Ils sont une trentaine de prisonniers dans deux centres pénitentiaires de Lima, San Pedro pour les hommes et Santa Monica pour les femmes, à confectionner ces chemises, vestes et pantalons au style "streetwear".
Thomas Jacob, un Breton âgé de 29 ans et passé par une école de commerce à Paris, est à l'origine de ce projet de réinsertion de ces détenus par la couture. La marque qu'il a lancée s'appelle "Pieta".
Il explique à l'AFP avoir eu "une révélation" en 2012 en accompagnant un ami qui donnait des cours de français dans la prison de San Pedro: "J'ai proposé aux autorités pénitentiaires de monter un atelier de confection de vêtements dans la prison en tant que projet professionnel", en faisant le pari que les détenus seraient intéressés par le fait de rentabiliser leur temps en prison.
On lui accorde alors l'accès à l'intérieur de la prison de San Pedro et il renonce à son travail pour Chanel - la marque de luxe interrogée par l'AFP souligne avoir collaboré avec Thomas Jacob "sur quelques missions ponctuelles".
Un an plus tard, le projet aboutit à un produit "de haute qualité et compétitif" réalisé par les détenus, raconte le jeune entrepreneur.

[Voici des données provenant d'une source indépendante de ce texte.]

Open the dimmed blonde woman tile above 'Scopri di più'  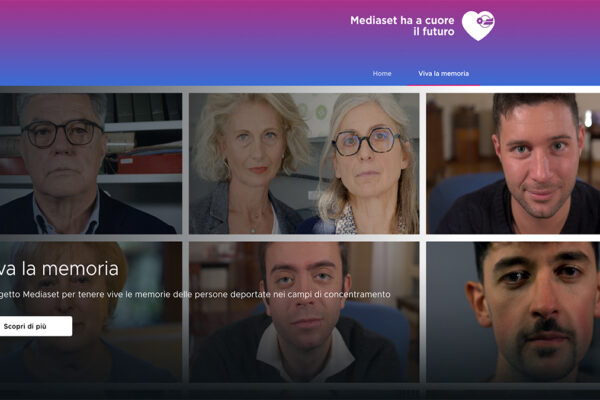[91, 312]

"Pieta" s'inspire d'une sculpture de Michel-Ange qui "représente la dernière étape avant la résurrection, une renaissance de l'homme qui ne se rend pas. C'est l'espoir des prisonniers", explique le Français, qui se dit "inspiré par la prison, le côté obscur de l'être humain".
Lui se charge du design et les détenus de la confection des vêtements.

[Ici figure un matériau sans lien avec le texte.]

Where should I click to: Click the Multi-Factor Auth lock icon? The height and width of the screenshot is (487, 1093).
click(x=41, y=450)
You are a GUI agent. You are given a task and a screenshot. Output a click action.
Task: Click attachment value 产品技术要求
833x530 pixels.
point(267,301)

"L'idée, c'est que tout soit fait en prison", souligne Thomas Jacob, tandis qu'un groupe de détenus présente la collection 2016, qui sera vendue sur internet.
- 'Fiers et utiles' -
Les coupes et le design des vêtements, fabriqués avec "du coton organique et des matériaux naturels" s'inspirent notamment du constructivisme russe et de motifs industriels ou rappelant l'univers carcéral: usines, cadenas, hauts-parleurs, machines à coudre... tandis que le logo de "Pieta" représente des barreaux de prison.
La marque s'écoule depuis 2013 à New York et à Paris. En moyenne, 100 t-shirts sont produits par semaine et près de 13.000 ont été commandés par des clients en trois ans, indique le jeune créateur.

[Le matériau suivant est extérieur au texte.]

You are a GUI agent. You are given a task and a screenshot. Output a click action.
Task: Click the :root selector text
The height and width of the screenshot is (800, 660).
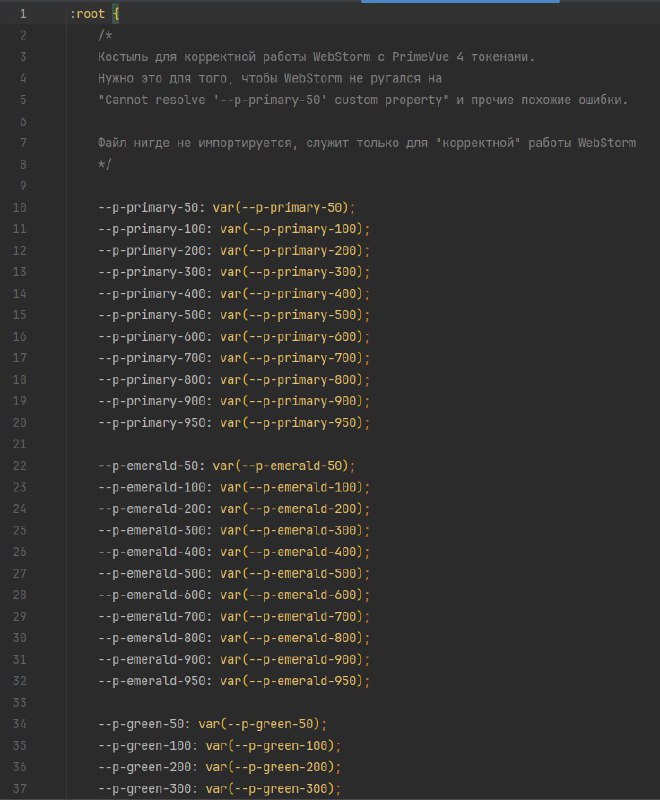click(87, 14)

"Il y a une bonne ambiance entre les détenus et Thomas a su gagner notre estime. Il nous laisse prendre des décisions. On apprécie beaucoup ça", confie Santos Arce Ramos, 46 ans, chargé de la découpe des toiles et qui purge une peine de prison de 18 ans pour vol aggravé.
"C'est comme un puzzle", ajoute-t-il à mesure qu'il découpe les modèles sur une table rustique dans le "laboratoire", un atelier de 50m2 situé au sein du "pavillon industriel", une zone de la prison qui s'appelait déjà ainsi avant le lancement de l'atelier de confection.
Ce secteur fut, il y a trente ans, le théâtre d'une mutinerie parmi les plus grandes d'Amérique latine - plus d'une centaine de prisonniers de la guérilla maoïste du Sentier Lumineux perdirent la vie au cours d'affrontements avec la police.
On y trouve désormais une demi-douzaine de machines à coudre et deux tables improvisées pour assembler les vêtements avec le matériel que leur apporte Thomas deux fois par semaine.
Les prisonniers reçoivent chacun un pourcentage des ventes, ce qui leur permet d'aider leurs familles, raconte à l'AFP Carlos Uribe, 67 ans, le responsable des imprimés. Il a déjà purgé 12 des 15 années de prison qu'il s'est vu infliger pour trafic de drogue après la découverte de quatre tonnes de drogue dans son bateau.
"Nous avons besoin de gens comme Thomas qui misent sur nous. Nous sommes une main d'oeuvre potentielle. Travailler nous aide à nous sentir fiers et utiles et à envoyer de l'argent à nos familles. On n'est pas improductifs", dit-il.